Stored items

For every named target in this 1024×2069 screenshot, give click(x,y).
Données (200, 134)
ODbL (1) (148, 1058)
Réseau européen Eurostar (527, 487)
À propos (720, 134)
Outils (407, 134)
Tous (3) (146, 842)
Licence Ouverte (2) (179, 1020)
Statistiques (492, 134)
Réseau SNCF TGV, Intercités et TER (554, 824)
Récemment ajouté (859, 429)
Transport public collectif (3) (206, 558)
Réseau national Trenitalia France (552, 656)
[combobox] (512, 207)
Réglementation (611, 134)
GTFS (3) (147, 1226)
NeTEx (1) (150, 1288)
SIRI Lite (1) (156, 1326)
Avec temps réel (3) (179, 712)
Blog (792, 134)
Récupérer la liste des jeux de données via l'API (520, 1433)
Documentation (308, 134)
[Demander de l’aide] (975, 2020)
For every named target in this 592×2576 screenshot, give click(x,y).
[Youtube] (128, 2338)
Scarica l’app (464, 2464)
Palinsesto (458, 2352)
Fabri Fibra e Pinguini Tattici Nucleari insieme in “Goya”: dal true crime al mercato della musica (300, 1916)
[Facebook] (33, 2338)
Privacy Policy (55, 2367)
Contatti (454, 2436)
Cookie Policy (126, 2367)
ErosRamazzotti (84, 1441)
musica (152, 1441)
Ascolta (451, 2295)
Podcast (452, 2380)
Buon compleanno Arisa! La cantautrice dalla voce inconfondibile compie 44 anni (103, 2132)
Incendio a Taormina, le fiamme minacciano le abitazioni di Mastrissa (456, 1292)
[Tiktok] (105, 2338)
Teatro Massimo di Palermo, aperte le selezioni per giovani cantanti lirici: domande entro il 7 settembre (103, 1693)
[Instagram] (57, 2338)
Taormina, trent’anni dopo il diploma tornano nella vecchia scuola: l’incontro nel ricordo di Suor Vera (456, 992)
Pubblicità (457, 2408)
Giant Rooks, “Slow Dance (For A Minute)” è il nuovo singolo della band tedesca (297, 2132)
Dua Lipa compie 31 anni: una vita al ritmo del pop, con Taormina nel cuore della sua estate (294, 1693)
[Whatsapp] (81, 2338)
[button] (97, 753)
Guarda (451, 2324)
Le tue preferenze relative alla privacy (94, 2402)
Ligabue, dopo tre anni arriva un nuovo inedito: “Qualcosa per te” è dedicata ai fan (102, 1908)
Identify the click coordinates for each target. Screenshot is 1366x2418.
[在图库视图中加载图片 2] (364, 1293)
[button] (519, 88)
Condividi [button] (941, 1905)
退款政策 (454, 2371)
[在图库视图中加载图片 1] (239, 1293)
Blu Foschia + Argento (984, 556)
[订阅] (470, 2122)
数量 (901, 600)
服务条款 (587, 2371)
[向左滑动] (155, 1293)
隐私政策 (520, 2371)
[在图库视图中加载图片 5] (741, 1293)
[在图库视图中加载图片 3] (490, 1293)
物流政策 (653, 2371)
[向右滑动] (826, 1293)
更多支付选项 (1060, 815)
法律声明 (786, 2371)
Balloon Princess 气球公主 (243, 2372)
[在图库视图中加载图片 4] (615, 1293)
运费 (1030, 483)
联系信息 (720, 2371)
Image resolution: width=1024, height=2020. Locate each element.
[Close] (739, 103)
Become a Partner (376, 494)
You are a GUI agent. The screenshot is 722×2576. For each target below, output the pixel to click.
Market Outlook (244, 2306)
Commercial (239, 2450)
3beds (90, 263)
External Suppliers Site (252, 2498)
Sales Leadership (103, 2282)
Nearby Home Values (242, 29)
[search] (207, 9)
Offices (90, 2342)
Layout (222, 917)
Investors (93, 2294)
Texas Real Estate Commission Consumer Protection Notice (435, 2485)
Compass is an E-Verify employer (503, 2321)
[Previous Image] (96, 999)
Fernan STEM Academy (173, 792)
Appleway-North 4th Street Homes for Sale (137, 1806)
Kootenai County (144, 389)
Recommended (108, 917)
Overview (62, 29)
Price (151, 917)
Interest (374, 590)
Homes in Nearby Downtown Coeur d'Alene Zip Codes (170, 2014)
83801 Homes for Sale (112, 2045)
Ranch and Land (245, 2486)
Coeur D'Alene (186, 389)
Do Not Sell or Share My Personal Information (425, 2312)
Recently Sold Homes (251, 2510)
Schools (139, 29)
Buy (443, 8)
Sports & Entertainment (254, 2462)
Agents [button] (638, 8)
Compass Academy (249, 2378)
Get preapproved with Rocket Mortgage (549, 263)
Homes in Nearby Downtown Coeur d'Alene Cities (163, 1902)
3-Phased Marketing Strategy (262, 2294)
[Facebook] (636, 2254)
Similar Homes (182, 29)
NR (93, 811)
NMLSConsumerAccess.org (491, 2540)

* **Action item**:
Reproduce the records above exactly, character for character.

* **Response**:
For every named target in this 1024×2069 screenshot, give click(x,y).
Données (200, 134)
ODbL (1) (148, 1058)
Réseau européen Eurostar (527, 487)
À propos (720, 134)
Outils (407, 134)
Tous (3) (146, 842)
Licence Ouverte (2) (179, 1020)
Statistiques (492, 134)
Réseau SNCF TGV, Intercités et TER (554, 824)
Récemment ajouté (859, 429)
Transport public collectif (3) (206, 558)
Réseau national Trenitalia France (552, 656)
[combobox] (512, 207)
Réglementation (611, 134)
GTFS (3) (147, 1226)
NeTEx (1) (150, 1288)
SIRI Lite (1) (156, 1326)
Avec temps réel (3) (179, 712)
Blog (792, 134)
Récupérer la liste des jeux de données via l'API (520, 1433)
Documentation (308, 134)
[Demander de l’aide] (975, 2020)
For every named target in this 592×2576 screenshot, give click(x,y).
[Youtube] (128, 2338)
Scarica l’app (464, 2464)
Palinsesto (458, 2352)
Fabri Fibra e Pinguini Tattici Nucleari insieme in “Goya”: dal true crime al mercato della musica (300, 1916)
[Facebook] (33, 2338)
Privacy Policy (55, 2367)
Contatti (454, 2436)
Cookie Policy (126, 2367)
ErosRamazzotti (84, 1441)
musica (152, 1441)
Ascolta (451, 2295)
Podcast (452, 2380)
Buon compleanno Arisa! La cantautrice dalla voce inconfondibile compie 44 anni (103, 2132)
Incendio a Taormina, le fiamme minacciano le abitazioni di Mastrissa (456, 1292)
[Tiktok] (105, 2338)
Teatro Massimo di Palermo, aperte le selezioni per giovani cantanti lirici: domande entro il 7 settembre (103, 1693)
[Instagram] (57, 2338)
Taormina, trent’anni dopo il diploma tornano nella vecchia scuola: l’incontro nel ricordo di Suor Vera (456, 992)
Pubblicità (457, 2408)
Giant Rooks, “Slow Dance (For A Minute)” è il nuovo singolo della band tedesca (297, 2132)
Dua Lipa compie 31 anni: una vita al ritmo del pop, con Taormina nel cuore della sua estate (294, 1693)
[Whatsapp] (81, 2338)
[button] (97, 753)
Guarda (451, 2324)
Le tue preferenze relative alla privacy (94, 2402)
Ligabue, dopo tre anni arriva un nuovo inedito: “Qualcosa per te” è dedicata ai fan (102, 1908)
Identify the click coordinates for each target. Screenshot is 1366x2418.
[在图库视图中加载图片 2] (364, 1293)
[button] (519, 88)
Condividi [button] (941, 1905)
退款政策 (454, 2371)
[在图库视图中加载图片 1] (239, 1293)
Blu Foschia + Argento (984, 556)
[订阅] (470, 2122)
数量 (901, 600)
服务条款 (587, 2371)
[向左滑动] (155, 1293)
隐私政策 (520, 2371)
[在图库视图中加载图片 5] (741, 1293)
[在图库视图中加载图片 3] (490, 1293)
物流政策 (653, 2371)
[向右滑动] (826, 1293)
更多支付选项 (1060, 815)
法律声明 (786, 2371)
Balloon Princess 气球公主 (243, 2372)
[在图库视图中加载图片 4] (615, 1293)
运费 (1030, 483)
联系信息 (720, 2371)
Image resolution: width=1024, height=2020. Locate each element.
[Close] (739, 103)
Become a Partner (376, 494)
You are a GUI agent. The screenshot is 722×2576. For each target below, output the pixel to click.
Market Outlook (244, 2306)
Commercial (239, 2450)
3beds (90, 263)
External Suppliers Site (252, 2498)
Sales Leadership (103, 2282)
Nearby Home Values (242, 29)
[search] (207, 9)
Offices (90, 2342)
Layout (222, 917)
Investors (93, 2294)
Texas Real Estate Commission Consumer Protection Notice (435, 2485)
Compass is an E-Verify employer (503, 2321)
[Previous Image] (96, 999)
Fernan STEM Academy (173, 792)
Appleway-North 4th Street Homes for Sale (137, 1806)
Kootenai County (144, 389)
Recommended (108, 917)
Overview (62, 29)
Price (151, 917)
Interest (374, 590)
Homes in Nearby Downtown Coeur d'Alene Zip Codes (170, 2014)
83801 Homes for Sale (112, 2045)
Ranch and Land (245, 2486)
Coeur D'Alene (186, 389)
Do Not Sell or Share My Personal Information (425, 2312)
Recently Sold Homes (251, 2510)
Schools (139, 29)
Buy (443, 8)
Sports & Entertainment (254, 2462)
Agents [button] (638, 8)
Compass Academy (249, 2378)
Get preapproved with Rocket Mortgage (549, 263)
Homes in Nearby Downtown Coeur d'Alene Cities (163, 1902)
3-Phased Marketing Strategy (262, 2294)
[Facebook] (636, 2254)
Similar Homes (182, 29)
NR (93, 811)
NMLSConsumerAccess.org (491, 2540)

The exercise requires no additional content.